D'ailleurs, suivant le programme de travail initial, c'est en 2014 qu'aurait
dû aboutir la création du marché commun69. Or
à l'observation, l'organisation supranationale peine encore à
établir une véritable zone de libre circulation des personnes,
des biens et des services, facteurs de production. La CEMAC est une institution
à compétence générale, malgré le fait
qu'elle soit consacrée essentiellement sur des questions
économiques. Dès lors, la protection de l'environnement est
envisagée dans les objectifs de cette organisation, néanmoins
elle présente un caractère accessoire. Cette situation peut
être due à plusieurs facteurs, l'étude de ces causes
jalonnera ce chapitre. De fait, il en ressort que plusieurs
éléments sont à l'origine du caractère secondaire
de la protection de l'environnement. Ainsi, cette marginalisation peut trouver
explication non seulement dans l'historique même de ce processus, aussi,
dans le contexte, la structuration et dans la conception de
l'intégration. Dès lors, il conviendra de présenter les
facteurs historiques et théoriques de place secondaire de la protection
de l'environnement (section I), aussi, l'on évoquera les facteurs
structurels et conjoncturels (section II).
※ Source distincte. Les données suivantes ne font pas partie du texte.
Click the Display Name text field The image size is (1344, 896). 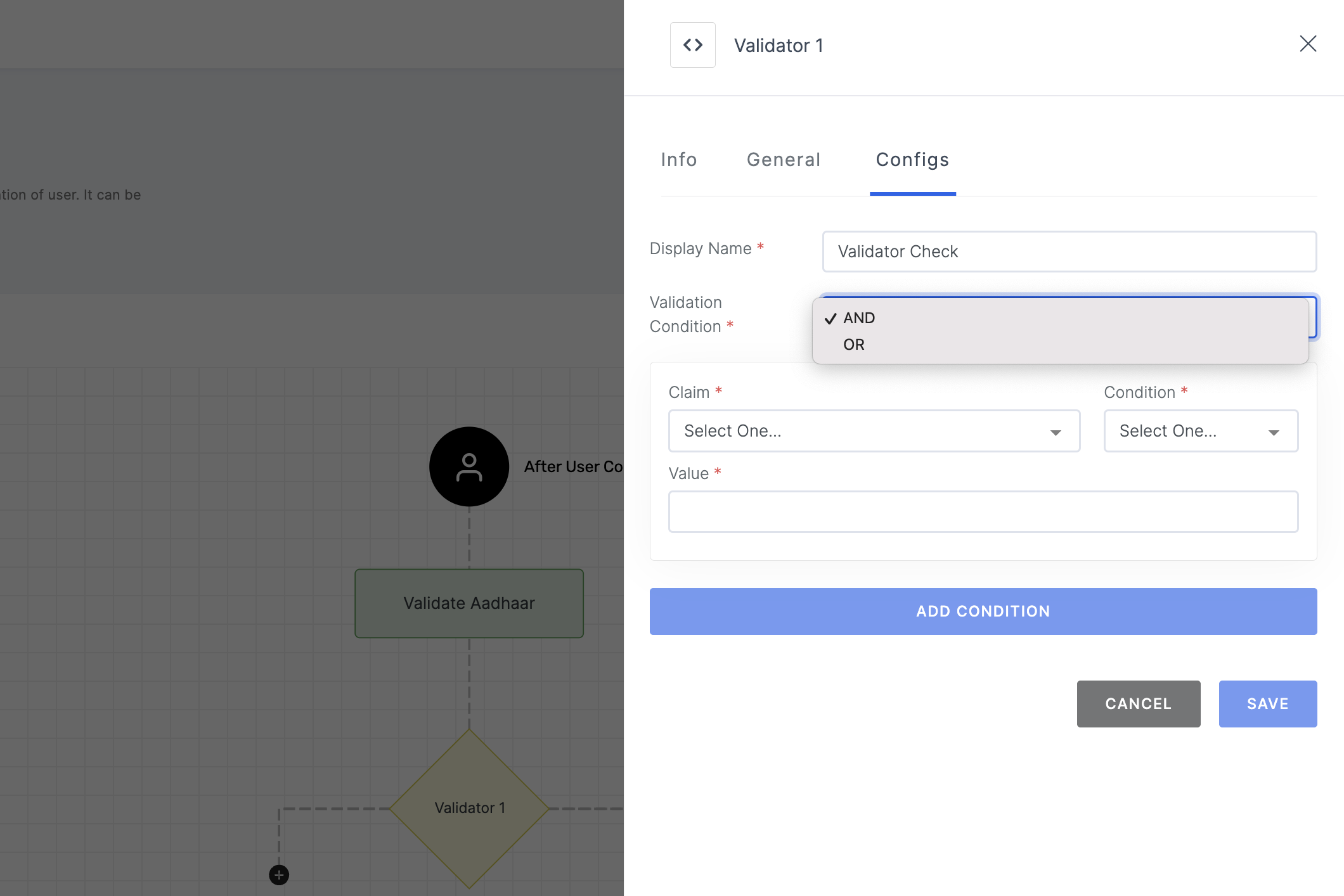(x=1069, y=251)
67 C'est précisément en juin 1959 que l'UDE a
été créée, remplacée le 08 décembre
1964 par le Traité de Brazzaville portant création de l'UDEAC,
elle aussi remplacée à son tour le 16 mars 1994 à
N'Djamena par le Traité portant création de la CEMAC. L'UDE
était constituée des Etats suivants : le Congo le Gabon, la
République Centrafricaine et le Tchad Voir Zulandice ZANKIA, op.
cit., p.10
68 A ce propos, l'Afrique Centrale est le théâtre
de déploiement de plusieurs institutions d'intégration, à
l'instar de la CEMAC, la CEEAC ou encore la CEPGL.
69 C'est un programme de travail de 15 ans (1999-2014) de trois
étapes de 5 ans chacune.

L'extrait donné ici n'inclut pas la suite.